# Work instructions
How many lines of the records contain the string "accomplish"? Reply with the number alone.

## begin Data in this exercise

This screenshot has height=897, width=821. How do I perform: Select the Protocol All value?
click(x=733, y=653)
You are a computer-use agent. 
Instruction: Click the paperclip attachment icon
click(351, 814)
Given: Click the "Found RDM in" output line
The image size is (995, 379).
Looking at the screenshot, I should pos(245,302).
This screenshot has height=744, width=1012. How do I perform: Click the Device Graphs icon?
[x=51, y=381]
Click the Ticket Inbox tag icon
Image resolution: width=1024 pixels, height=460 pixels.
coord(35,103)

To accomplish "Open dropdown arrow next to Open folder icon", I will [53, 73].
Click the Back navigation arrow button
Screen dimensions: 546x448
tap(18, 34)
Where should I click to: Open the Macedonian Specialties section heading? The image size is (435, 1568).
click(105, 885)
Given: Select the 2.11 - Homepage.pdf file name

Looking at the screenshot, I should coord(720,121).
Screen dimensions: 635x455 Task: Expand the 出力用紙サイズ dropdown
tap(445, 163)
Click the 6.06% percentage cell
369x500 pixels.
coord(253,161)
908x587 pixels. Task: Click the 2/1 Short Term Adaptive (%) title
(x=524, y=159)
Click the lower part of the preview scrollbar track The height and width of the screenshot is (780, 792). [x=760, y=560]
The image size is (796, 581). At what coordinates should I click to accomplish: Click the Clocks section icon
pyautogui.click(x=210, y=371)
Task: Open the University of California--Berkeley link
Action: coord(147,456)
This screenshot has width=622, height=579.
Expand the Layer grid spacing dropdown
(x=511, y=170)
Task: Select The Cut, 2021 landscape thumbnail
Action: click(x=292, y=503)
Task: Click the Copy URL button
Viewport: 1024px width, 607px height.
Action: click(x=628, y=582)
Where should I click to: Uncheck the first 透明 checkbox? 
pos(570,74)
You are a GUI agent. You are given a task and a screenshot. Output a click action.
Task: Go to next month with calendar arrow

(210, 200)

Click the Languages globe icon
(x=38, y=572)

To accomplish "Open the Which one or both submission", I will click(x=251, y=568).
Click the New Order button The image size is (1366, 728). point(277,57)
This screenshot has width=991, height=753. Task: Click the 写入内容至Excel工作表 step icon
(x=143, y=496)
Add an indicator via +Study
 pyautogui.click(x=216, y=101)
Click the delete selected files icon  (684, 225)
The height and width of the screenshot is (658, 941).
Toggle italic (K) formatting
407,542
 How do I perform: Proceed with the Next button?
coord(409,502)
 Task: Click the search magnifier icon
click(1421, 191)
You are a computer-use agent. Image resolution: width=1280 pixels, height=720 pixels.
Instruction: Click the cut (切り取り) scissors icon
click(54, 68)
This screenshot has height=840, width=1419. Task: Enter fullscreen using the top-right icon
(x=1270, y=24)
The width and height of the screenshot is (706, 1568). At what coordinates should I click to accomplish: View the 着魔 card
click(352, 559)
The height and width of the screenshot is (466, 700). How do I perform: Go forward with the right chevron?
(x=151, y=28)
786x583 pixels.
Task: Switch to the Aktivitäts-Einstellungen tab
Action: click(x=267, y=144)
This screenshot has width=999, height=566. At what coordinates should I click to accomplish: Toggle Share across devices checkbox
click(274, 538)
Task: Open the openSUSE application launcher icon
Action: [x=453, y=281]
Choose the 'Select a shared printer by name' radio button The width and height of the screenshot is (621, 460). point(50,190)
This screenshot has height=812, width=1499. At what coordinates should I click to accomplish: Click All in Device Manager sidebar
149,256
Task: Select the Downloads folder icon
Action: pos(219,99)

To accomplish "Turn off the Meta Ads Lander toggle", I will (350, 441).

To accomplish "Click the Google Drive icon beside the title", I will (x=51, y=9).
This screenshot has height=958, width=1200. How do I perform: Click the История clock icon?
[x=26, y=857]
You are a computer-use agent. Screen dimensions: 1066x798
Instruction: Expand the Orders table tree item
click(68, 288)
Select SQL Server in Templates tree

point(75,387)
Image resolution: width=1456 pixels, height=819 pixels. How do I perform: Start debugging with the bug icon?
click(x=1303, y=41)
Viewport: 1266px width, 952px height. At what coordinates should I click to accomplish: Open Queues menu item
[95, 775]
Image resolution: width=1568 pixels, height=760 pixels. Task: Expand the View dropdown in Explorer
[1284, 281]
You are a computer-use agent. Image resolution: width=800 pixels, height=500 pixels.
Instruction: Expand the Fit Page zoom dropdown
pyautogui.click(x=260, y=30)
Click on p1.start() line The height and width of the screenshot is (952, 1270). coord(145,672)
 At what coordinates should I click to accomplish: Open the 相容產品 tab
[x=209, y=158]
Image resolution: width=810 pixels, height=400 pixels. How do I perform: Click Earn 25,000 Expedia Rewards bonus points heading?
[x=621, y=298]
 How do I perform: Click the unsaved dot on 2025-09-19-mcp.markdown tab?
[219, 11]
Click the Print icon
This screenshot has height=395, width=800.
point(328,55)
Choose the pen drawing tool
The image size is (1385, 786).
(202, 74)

## end Data in this exercise

# Task solution
10